I remembered I got mad when the author defined the frame of an affine space
http://i.imgur.com/vMEqG.png
http://i.imgur.com/G2OfQ.png
That "standard basis" he picks is something I wanted to avoid, and when I saw that I knew I'll have trouble with this book. To clarify, that is of course the standard basis in $R^3$, but that's just the thing: $R^3$ is a representation of our geometric vectors (established by isomorphism between these two, as I mentioned in my 1st post), so standard basis in $R^3$ could correspond to any collection of three independent vectors that I choose as my basis in my 3-D affine space.
So, that doesn't mean anything to me, someone who is trying to view these things from their geometrical point of view.

Oh, and let me snapshot this part too
http://i.imgur.com/8ZIzj.png
You saw that "... let's identify the points with $R^3$... " part?
Well, let's NOT.
That's the mystery I'm trying to unravel here, and he already assumed that it's done. Not cool.
So, although I liked the book, it doesn't really answered my questions.

--

Another book that comes to mind is the book a friend lended to me. Although it's about computer graphics (not my thing), it has a great chapter on affine spaces. I'll snap those too:
http://i.imgur.com/n8c17.png
http://i.imgur.com/sLcjd.png
http://i.imgur.com/iF1Zz.png
http://i.imgur.com/HMTYh.png
http://i.imgur.com/cyrvu.png
http://i.imgur.com/hD5VO.png
http://i.imgur.com/sTjt4.png
Although the author doesn't define vectors rigorously in geometrical sense (or atleast it seems to me he didn't), I really liked the writing style, and the fact there are no numbers anywhere (except as coordinates). The problem I've had here was the introduction of angles and lengths of a vector via dot product.

**To do**
- 1) In the post about affine spaces, what is the second book mainly about?
- 2) According to the post about affine spaces, why does the "standard basis" chosen in the first book mean nothing to the writer?

**Dataset content**
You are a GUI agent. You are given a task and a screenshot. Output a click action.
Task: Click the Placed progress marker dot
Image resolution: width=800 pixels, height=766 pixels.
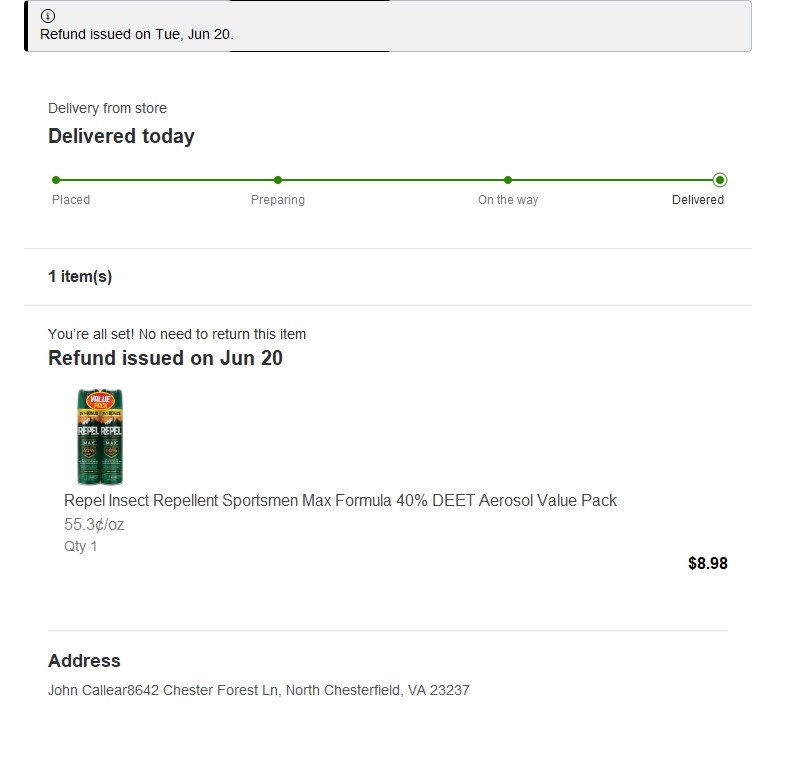click(x=56, y=180)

**The responses**
- 1) Computer graphics.

- 2) $R^3$ is only a representation of geometric vectors, set up through an isomorphism between the two. Its standard basis could therefore correspond to any three independent vectors chosen as a basis in a 3-D affine space. To someone trying to see these things geometrically, picking that basis says nothing.